Wednesday, December 05, 2012

Amazon Kindle FreeTime: ‘Give me a Child……’



Amazon have once again shown their astute marketing awareness, ability to drive the market and have announced Kindle Freetime Unlimited. FreeTime delivers what it says on the can and serves up unlimited access to thousands of preselected books, games, apps, movies and does so by a monthly subscription. The target audience is in not adults, or the teens, but young children aged between 3 and 8. The service recognises who owns the purse in this area and offers full parental control. The service itself is tied to the new Kindle Fire and what is fast becoming a pivotal tool and marketing differentiator and jewel in the crown, Amazon Prime.

So parents can now by a single subscription give their children access to thousands of digital materials. No more having to buy individual books, films, games, just one monthly subscription gives the children hours of entertainment. No ,more do parents have to be worried what their children can see or how they spend their time as parents are given full control. As an appetiser Kindle Free Time now comes for one free month with every new US Kindle Fire and FireHD.

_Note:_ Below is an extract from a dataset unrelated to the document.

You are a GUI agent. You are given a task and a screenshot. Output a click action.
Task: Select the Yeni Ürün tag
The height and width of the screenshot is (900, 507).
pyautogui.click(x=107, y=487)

So Amazon have not only created the service, locked it to Prime but also are to make the service available to all to be sampled by every parent who buys a Fire. If the children and parents like what they see, they can simply convert to the full service in ‘one click’.

The service is not exclusive to Amazon Prime users, but they benefit by a substantial subscription discount. The service is $4.99 a month for one child without Prime and $2.99 with Prime. Up to 6 children can have access for $9.99 a month, but again enjoy a discount with Prime with the subscription dropping to $6.99. So FreeTime starts to become a 'no brainer' for Prime parents and could add that extra value to convert parents to Prime and for them to enjoy the benefits of the overall Prime service. This use of a ‘blanket service’ offer that ties added value benefits across many of the Amazon services is a very clever and effectively starts to further lock in customers to Amazon and becomes an added value attraction to attract more consumers to Prime.
FreeTime will serve up only hand picked content and media which itself assures parent that material is controlled. Freetime is itself attractive to content providers who don’t want to miss out on this audience. No other book publisher or retailer can easily match the overall offer. So it becomes a double lock in.

 Amazon has built in parent controls that enable them to set limits on categories such as video and games, appealing to parents sensitivities and enabling them to give their children more time to read. Parents can also build individual child profiles which can control what each child can access and the time that they are on the individual service elements. Gone are the dry industry based categories and book shelves,  the content is design to engage children with colour, graphics and child orientated navigation. Amazon is making the digital book work and not simply creating wizardry.


By starting with young children Amazon have also played another clever card.  It starts to enrich its appeal to parents, adds even more value to Prime and importantly creates a model which can be easily reproduced to appeal to older or specialist groups, or even grow with the young user, appeal to the educational market and become a ‘must do’ for content providers.

In the words of the Jesuits, ‘ Give me a child until the age of seven and I will give you a man’.  In the words of Amazon, ‘Give me a child until the age of eight and I will give you a family of Amazon customers for life.’

1 comment:

Michael W. Perry said...

Let me be the first to suggest that perhaps these young children should be doing something other than watching Amazon stuff on a tablet.

Run, play, bike, climb trees, play games with other kids not machines, and all the rest. Don't sit on a couch and grow fat and flabby. Kids need to learn to entertain themselves.